Page excerpt
━━━

Picture This
The webcam conferencing of the 1990s was, from a functional perspective, little evolved beyond AT&T’s Picturephone of the 1960s. But what if video could be just as much about metadata as it is about pictures and sound? What if this metadata could help computers to interact with humans in more natural ways? This is the promise of perceptual computing, and it may be what “video” in the twenty-first century is truly about.
Tage Erlander, Swedish PM, uses the videophone to talk to Lennart Hyland, a popular TV show host, 1969. Source: Wikimedia Commons
Intel is serious about encouraging perceptual computing into the mainstream, but the company understands that rock star developers can greatly help the process by bringing their creative imagination and technical expertise to bear on today’s early perceptual computing building blocks. So when seven top developers made the cut for Intel’s Ultimate Coder Challenge: Going Perceptual and were told to go wild with the Intel® Perceptual Computing SDK, hopes ran high for amazing results. After seven grueling weeks, no one walked away disappointed.
Contest participant Lee Bamber took home the awards for Best Video and tied for Best Blog after his PerceptuCam application successfully married perceptual computing with videoconferencing. He demonstrated that what was a fanciful communication technology for wealthy enterprises only a few years ago is now within the reach of anyone.
PerceptuCam Main Screen
PerceptuCam: Form and Function
PerceptuCam paints a 3D virtual world focused around a conference table. Each participant operates a PC attached to a gesture camera. Software digitizes each user into an avatar seated at the table. This blending of group videoconferencing and virtual reality would be innovative enough in its own right, but Bamber went further. Within the virtual space, users have access to a range of virtual objects that serve as analogs to real objects or functions. For example, the meeting room might have a “big screen display” at its back that users can then control with gestures. Or one might have a virtual file folder that can be tossed to another participant and in doing so transfer the folder’s file contents to that user.
One of Bamber’s goals was to keep PerceptuCam learning curve-free, so speech recognition figures into the interface. Rather than present users with an abundance of options or menus, the home screen simply offers two huge buttons: Host and Call. Head tracking using the gesture camera shifts the perspective so that users can look around the virtual room—no mouse or keyboard is necessary. So far, Bamber has created only one gesture control: users draw a square in front of the camera, then do a hand swipe either to the left or right. On-screen, the operator’s fingertip shoots out multifarious fireworks as a visual cue that some operation is happening. Bamber designed this proof of functionality more as an experiment than a fixed method for the future, but his point was clear. With perceptual computing, input can be as quick and visually engaging as it is effective and functional.
In fact, Bamber had several opportunities to make the interface more complex, but he forced himself to keep things simple for Intel’s contest. “Because this was a teleconferencing app,” he noted, “I had to spend a good deal of time writing the networking stuff—stuff that allows two completely separate programs to talk to each other fast enough that you end up with this fluid conference experience. The other ideas I had, like pulling the document from the computer and turning it into a virtual object and then passing it around the table…that had to go. The floppy disk you see in some of the videos was sort of an early prototype to explore how sharing of a virtual object might work.”

━━━

Work instructions
1: Answer these about the PerceptuCam article:
(a) Which awards did Lee Bamber win in the contest?
(b) What two buttons does the PerceptuCam home screen offer?
(c) How many weeks did the challenge last?
2: Can you duplicate the PerceptuCam article from "Contest participant Lee" up to and including "reach of anyone."?

Item coordinate data
━━━

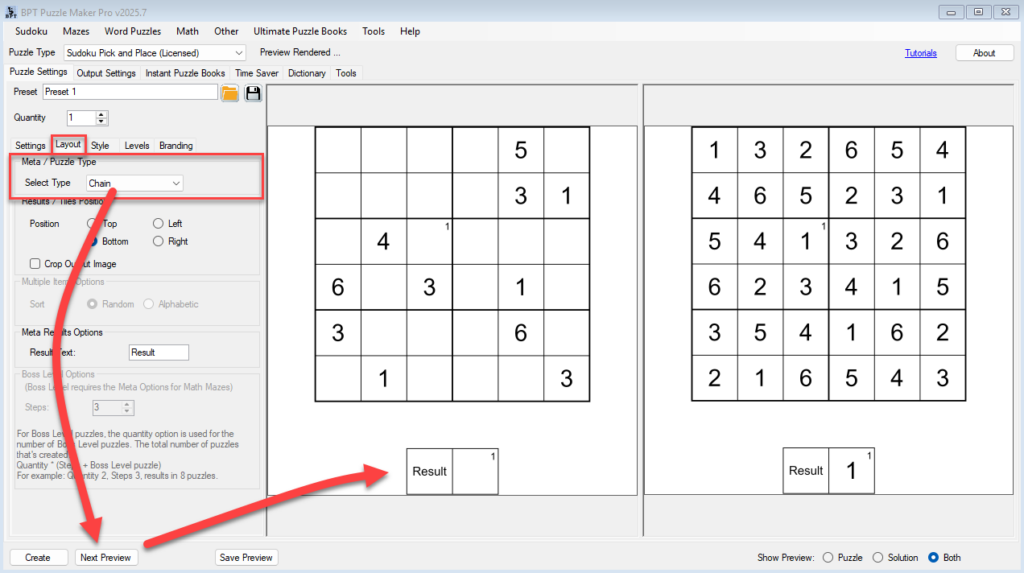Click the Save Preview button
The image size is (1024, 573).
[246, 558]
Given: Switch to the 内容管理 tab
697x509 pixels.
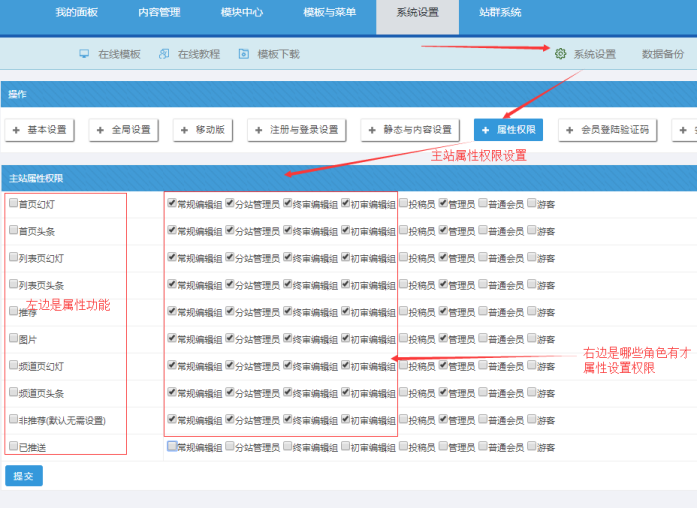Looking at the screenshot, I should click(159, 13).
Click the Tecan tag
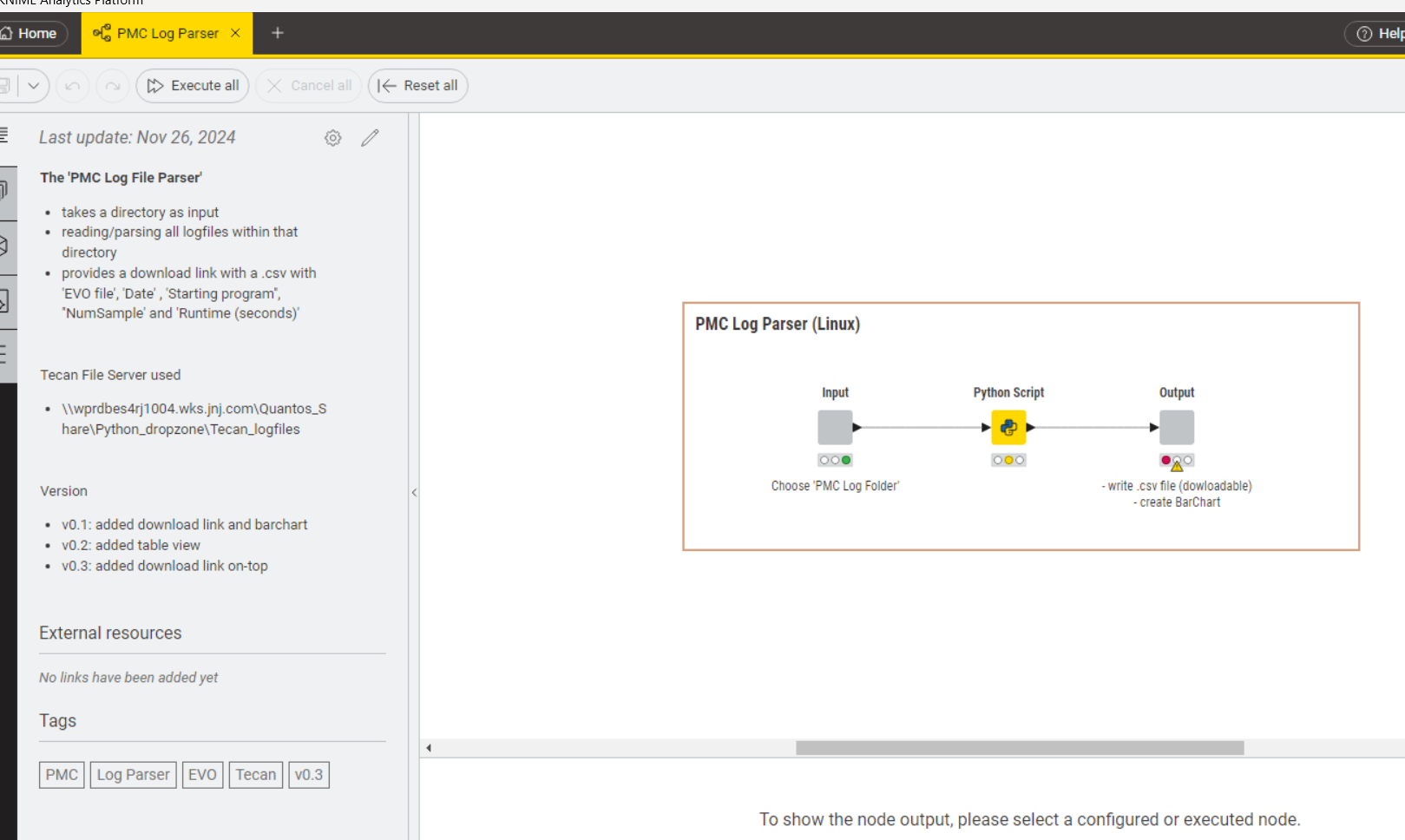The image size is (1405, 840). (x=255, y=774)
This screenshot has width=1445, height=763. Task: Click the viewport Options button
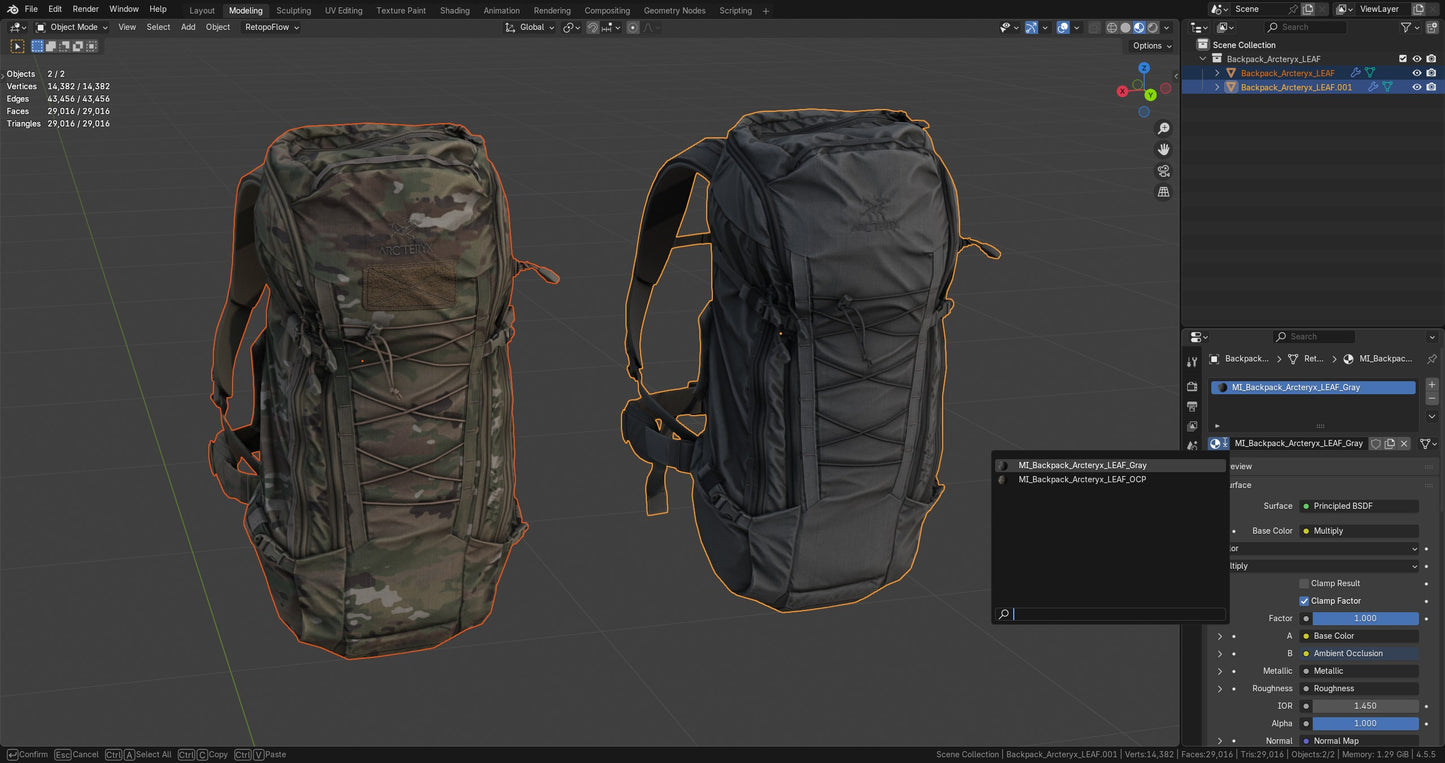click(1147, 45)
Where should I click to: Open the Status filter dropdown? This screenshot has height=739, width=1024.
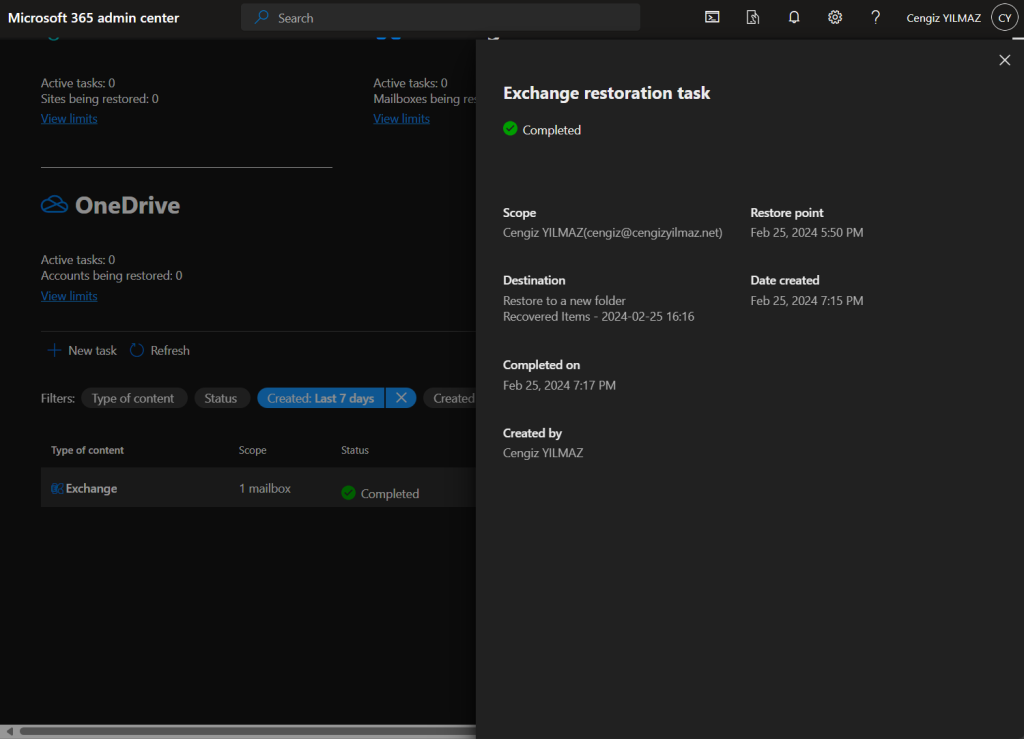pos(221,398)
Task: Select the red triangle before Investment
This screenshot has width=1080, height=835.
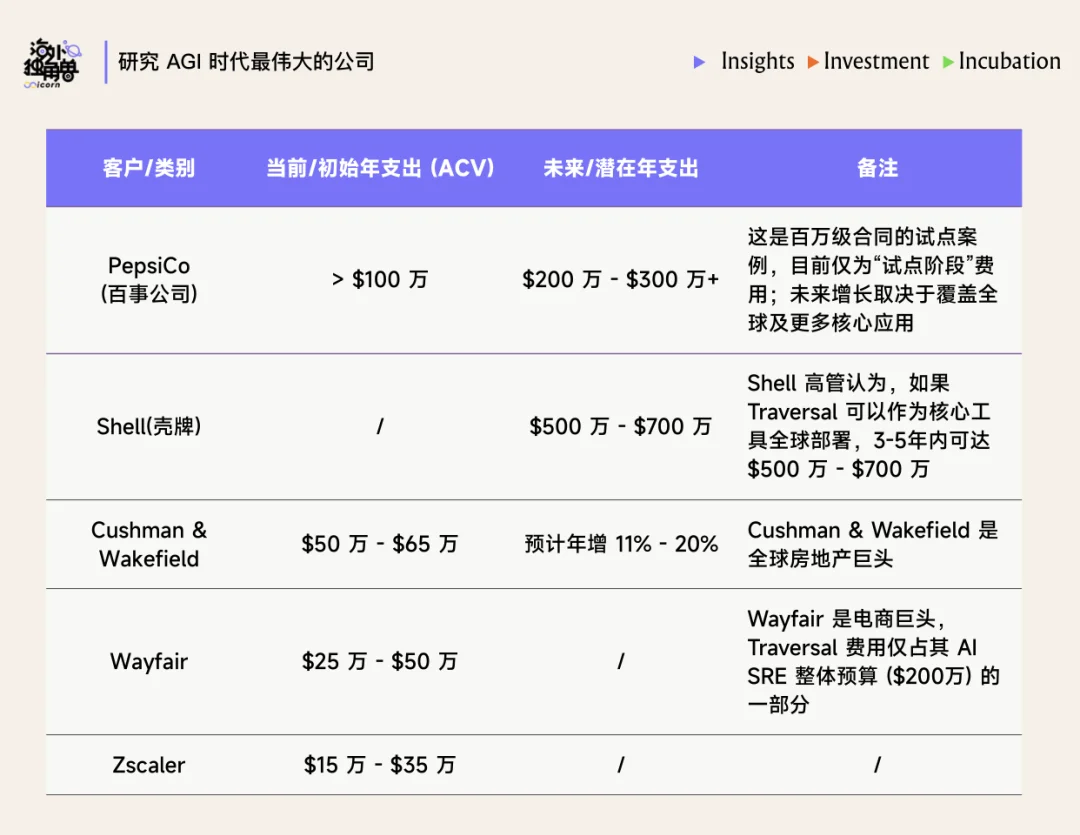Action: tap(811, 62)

━━━

The replies
1:
(a) Best Video, plus a tie for Best Blog
(b) Host and Call
(c) Seven

2:
Contest participant Lee Bamber took home the awards for Best Video and tied for Best Blog after his PerceptuCam application successfully married perceptual computing with videoconferencing. He demonstrated that what was a fanciful communication technology for wealthy enterprises only a few years ago is now within the reach of anyone.